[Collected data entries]
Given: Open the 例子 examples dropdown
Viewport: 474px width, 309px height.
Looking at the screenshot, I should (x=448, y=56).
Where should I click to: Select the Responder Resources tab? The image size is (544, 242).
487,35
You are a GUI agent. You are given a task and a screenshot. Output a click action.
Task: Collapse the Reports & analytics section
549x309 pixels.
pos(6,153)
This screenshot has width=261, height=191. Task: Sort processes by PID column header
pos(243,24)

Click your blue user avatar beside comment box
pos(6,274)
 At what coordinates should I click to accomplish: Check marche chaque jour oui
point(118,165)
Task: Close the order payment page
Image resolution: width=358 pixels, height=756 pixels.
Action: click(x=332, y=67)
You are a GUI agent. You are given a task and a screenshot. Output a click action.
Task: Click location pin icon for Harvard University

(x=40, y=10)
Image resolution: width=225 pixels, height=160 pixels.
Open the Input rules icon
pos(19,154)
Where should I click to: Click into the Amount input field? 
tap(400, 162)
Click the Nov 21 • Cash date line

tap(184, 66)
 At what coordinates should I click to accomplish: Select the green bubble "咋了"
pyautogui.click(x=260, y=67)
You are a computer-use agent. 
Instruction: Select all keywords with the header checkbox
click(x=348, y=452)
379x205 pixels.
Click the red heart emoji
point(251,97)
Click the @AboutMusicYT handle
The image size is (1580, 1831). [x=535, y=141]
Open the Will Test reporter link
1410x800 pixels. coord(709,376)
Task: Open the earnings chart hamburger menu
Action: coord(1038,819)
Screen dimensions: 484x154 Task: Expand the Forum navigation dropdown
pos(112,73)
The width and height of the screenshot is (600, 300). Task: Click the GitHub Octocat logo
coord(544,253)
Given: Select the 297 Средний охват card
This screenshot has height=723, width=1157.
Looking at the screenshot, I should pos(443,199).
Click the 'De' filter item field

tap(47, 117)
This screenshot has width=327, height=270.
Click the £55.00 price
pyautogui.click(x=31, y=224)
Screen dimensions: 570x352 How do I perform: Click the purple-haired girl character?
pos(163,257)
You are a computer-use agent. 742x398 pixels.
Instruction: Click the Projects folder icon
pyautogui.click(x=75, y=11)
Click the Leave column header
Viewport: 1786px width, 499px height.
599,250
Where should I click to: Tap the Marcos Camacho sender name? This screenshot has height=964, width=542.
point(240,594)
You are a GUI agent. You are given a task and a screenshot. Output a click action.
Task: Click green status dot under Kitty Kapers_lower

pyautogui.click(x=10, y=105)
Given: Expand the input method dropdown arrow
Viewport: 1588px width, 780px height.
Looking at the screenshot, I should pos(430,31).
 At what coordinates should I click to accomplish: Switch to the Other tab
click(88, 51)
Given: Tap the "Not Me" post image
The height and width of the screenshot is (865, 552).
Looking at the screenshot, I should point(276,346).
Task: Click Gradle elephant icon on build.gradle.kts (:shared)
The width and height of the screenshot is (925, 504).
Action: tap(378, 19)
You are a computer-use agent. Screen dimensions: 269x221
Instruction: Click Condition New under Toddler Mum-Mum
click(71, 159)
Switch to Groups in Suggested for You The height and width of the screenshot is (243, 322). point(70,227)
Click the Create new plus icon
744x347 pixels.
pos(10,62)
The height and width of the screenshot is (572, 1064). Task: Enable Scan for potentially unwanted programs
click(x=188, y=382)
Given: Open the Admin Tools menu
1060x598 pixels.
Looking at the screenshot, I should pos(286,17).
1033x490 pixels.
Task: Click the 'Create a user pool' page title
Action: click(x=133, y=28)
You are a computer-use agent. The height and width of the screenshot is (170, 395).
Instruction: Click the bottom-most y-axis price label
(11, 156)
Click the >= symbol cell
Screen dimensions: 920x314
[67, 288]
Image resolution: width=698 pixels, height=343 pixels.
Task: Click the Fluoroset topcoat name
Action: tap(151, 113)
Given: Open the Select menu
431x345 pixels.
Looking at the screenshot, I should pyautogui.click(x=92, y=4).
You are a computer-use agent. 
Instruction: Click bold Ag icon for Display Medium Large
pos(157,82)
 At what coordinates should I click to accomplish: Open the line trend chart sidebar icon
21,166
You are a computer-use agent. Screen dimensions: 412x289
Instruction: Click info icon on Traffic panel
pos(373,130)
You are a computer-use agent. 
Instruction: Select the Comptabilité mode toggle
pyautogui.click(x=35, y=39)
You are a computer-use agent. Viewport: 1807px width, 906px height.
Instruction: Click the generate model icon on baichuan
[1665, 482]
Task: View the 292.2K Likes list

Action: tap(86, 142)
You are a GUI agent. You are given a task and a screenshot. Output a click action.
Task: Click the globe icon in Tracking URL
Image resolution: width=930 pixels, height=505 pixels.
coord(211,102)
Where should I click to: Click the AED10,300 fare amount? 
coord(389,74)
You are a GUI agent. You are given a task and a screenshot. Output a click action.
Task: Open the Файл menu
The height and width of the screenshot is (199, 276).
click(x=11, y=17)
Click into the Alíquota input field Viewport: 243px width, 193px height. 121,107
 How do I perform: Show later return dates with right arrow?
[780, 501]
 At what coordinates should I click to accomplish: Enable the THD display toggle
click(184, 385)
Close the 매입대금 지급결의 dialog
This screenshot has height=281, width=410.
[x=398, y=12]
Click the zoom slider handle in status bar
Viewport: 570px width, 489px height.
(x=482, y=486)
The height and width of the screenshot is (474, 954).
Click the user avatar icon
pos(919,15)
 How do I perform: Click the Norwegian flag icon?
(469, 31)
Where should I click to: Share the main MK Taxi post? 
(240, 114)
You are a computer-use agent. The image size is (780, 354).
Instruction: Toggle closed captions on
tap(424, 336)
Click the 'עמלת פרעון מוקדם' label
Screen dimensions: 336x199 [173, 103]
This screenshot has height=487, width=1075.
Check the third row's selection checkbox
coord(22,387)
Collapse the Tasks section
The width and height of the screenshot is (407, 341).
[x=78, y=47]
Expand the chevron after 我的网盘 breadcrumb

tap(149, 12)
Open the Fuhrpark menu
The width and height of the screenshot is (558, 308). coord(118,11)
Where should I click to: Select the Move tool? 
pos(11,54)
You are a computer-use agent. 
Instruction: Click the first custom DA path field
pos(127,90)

▸ **Task brief**
Repeat all entries. Match them exactly.

▸ **Solution for this problem**
Given: Open the 例子 examples dropdown
Viewport: 474px width, 309px height.
Looking at the screenshot, I should (x=448, y=56).
Where should I click to: Select the Responder Resources tab? The image size is (544, 242).
487,35
You are a GUI agent. You are given a task and a screenshot. Output a click action.
Task: Collapse the Reports & analytics section
549x309 pixels.
pos(6,153)
This screenshot has width=261, height=191. Task: Sort processes by PID column header
pos(243,24)

Click your blue user avatar beside comment box
pos(6,274)
 At what coordinates should I click to accomplish: Check marche chaque jour oui
point(118,165)
Task: Close the order payment page
Image resolution: width=358 pixels, height=756 pixels.
Action: click(x=332, y=67)
You are a GUI agent. You are given a task and a screenshot. Output a click action.
Task: Click location pin icon for Harvard University

(x=40, y=10)
Image resolution: width=225 pixels, height=160 pixels.
Open the Input rules icon
pos(19,154)
Where should I click to: Click into the Amount input field? 
tap(400, 162)
Click the Nov 21 • Cash date line

tap(184, 66)
 At what coordinates should I click to accomplish: Select the green bubble "咋了"
pyautogui.click(x=260, y=67)
You are a computer-use agent. 
Instruction: Select all keywords with the header checkbox
click(x=348, y=452)
379x205 pixels.
Click the red heart emoji
point(251,97)
Click the @AboutMusicYT handle
The image size is (1580, 1831). [x=535, y=141]
Open the Will Test reporter link
1410x800 pixels. coord(709,376)
Task: Open the earnings chart hamburger menu
Action: coord(1038,819)
Screen dimensions: 484x154 Task: Expand the Forum navigation dropdown
pos(112,73)
The width and height of the screenshot is (600, 300). Task: Click the GitHub Octocat logo
coord(544,253)
Given: Select the 297 Средний охват card
This screenshot has height=723, width=1157.
Looking at the screenshot, I should pos(443,199).
Click the 'De' filter item field

tap(47, 117)
This screenshot has width=327, height=270.
Click the £55.00 price
pyautogui.click(x=31, y=224)
Screen dimensions: 570x352 How do I perform: Click the purple-haired girl character?
pos(163,257)
You are a computer-use agent. 742x398 pixels.
Instruction: Click the Projects folder icon
pyautogui.click(x=75, y=11)
Click the Leave column header
Viewport: 1786px width, 499px height.
599,250
Where should I click to: Tap the Marcos Camacho sender name? This screenshot has height=964, width=542.
point(240,594)
You are a GUI agent. You are given a task and a screenshot. Output a click action.
Task: Click green status dot under Kitty Kapers_lower

pyautogui.click(x=10, y=105)
Given: Expand the input method dropdown arrow
Viewport: 1588px width, 780px height.
Looking at the screenshot, I should pos(430,31).
 At what coordinates should I click to accomplish: Switch to the Other tab
click(88, 51)
Given: Tap the "Not Me" post image
The height and width of the screenshot is (865, 552).
Looking at the screenshot, I should point(276,346).
Task: Click Gradle elephant icon on build.gradle.kts (:shared)
The width and height of the screenshot is (925, 504).
Action: tap(378, 19)
You are a computer-use agent. Screen dimensions: 269x221
Instruction: Click Condition New under Toddler Mum-Mum
click(71, 159)
Switch to Groups in Suggested for You The height and width of the screenshot is (243, 322). point(70,227)
Click the Create new plus icon
744x347 pixels.
pos(10,62)
The height and width of the screenshot is (572, 1064). Task: Enable Scan for potentially unwanted programs
click(x=188, y=382)
Given: Open the Admin Tools menu
1060x598 pixels.
Looking at the screenshot, I should pos(286,17).
1033x490 pixels.
Task: Click the 'Create a user pool' page title
Action: click(x=133, y=28)
You are a computer-use agent. The height and width of the screenshot is (170, 395).
Instruction: Click the bottom-most y-axis price label
(11, 156)
Click the >= symbol cell
Screen dimensions: 920x314
[67, 288]
Image resolution: width=698 pixels, height=343 pixels.
Task: Click the Fluoroset topcoat name
Action: tap(151, 113)
Given: Open the Select menu
431x345 pixels.
Looking at the screenshot, I should pyautogui.click(x=92, y=4).
You are a computer-use agent. 
Instruction: Click bold Ag icon for Display Medium Large
pos(157,82)
 At what coordinates should I click to accomplish: Open the line trend chart sidebar icon
21,166
You are a computer-use agent. Screen dimensions: 412x289
Instruction: Click info icon on Traffic panel
pos(373,130)
You are a computer-use agent. 
Instruction: Select the Comptabilité mode toggle
pyautogui.click(x=35, y=39)
You are a computer-use agent. Viewport: 1807px width, 906px height.
Instruction: Click the generate model icon on baichuan
[1665, 482]
Task: View the 292.2K Likes list

Action: tap(86, 142)
You are a GUI agent. You are given a task and a screenshot. Output a click action.
Task: Click the globe icon in Tracking URL
Image resolution: width=930 pixels, height=505 pixels.
coord(211,102)
Where should I click to: Click the AED10,300 fare amount? 
coord(389,74)
You are a GUI agent. You are given a task and a screenshot. Output a click action.
Task: Open the Файл menu
The height and width of the screenshot is (199, 276).
click(x=11, y=17)
Click into the Alíquota input field Viewport: 243px width, 193px height. 121,107
 How do I perform: Show later return dates with right arrow?
[780, 501]
 At what coordinates should I click to accomplish: Enable the THD display toggle
click(184, 385)
Close the 매입대금 지급결의 dialog
This screenshot has height=281, width=410.
[x=398, y=12]
Click the zoom slider handle in status bar
Viewport: 570px width, 489px height.
(x=482, y=486)
The height and width of the screenshot is (474, 954).
Click the user avatar icon
pos(919,15)
 How do I perform: Click the Norwegian flag icon?
(469, 31)
Where should I click to: Share the main MK Taxi post? 
(240, 114)
You are a computer-use agent. The image size is (780, 354).
Instruction: Toggle closed captions on
tap(424, 336)
Click the 'עמלת פרעון מוקדם' label
Screen dimensions: 336x199 [173, 103]
This screenshot has height=487, width=1075.
Check the third row's selection checkbox
coord(22,387)
Collapse the Tasks section
The width and height of the screenshot is (407, 341).
[x=78, y=47]
Expand the chevron after 我的网盘 breadcrumb

tap(149, 12)
Open the Fuhrpark menu
The width and height of the screenshot is (558, 308). coord(118,11)
Where should I click to: Select the Move tool? 
pos(11,54)
You are a computer-use agent. 
Instruction: Click the first custom DA path field
pos(127,90)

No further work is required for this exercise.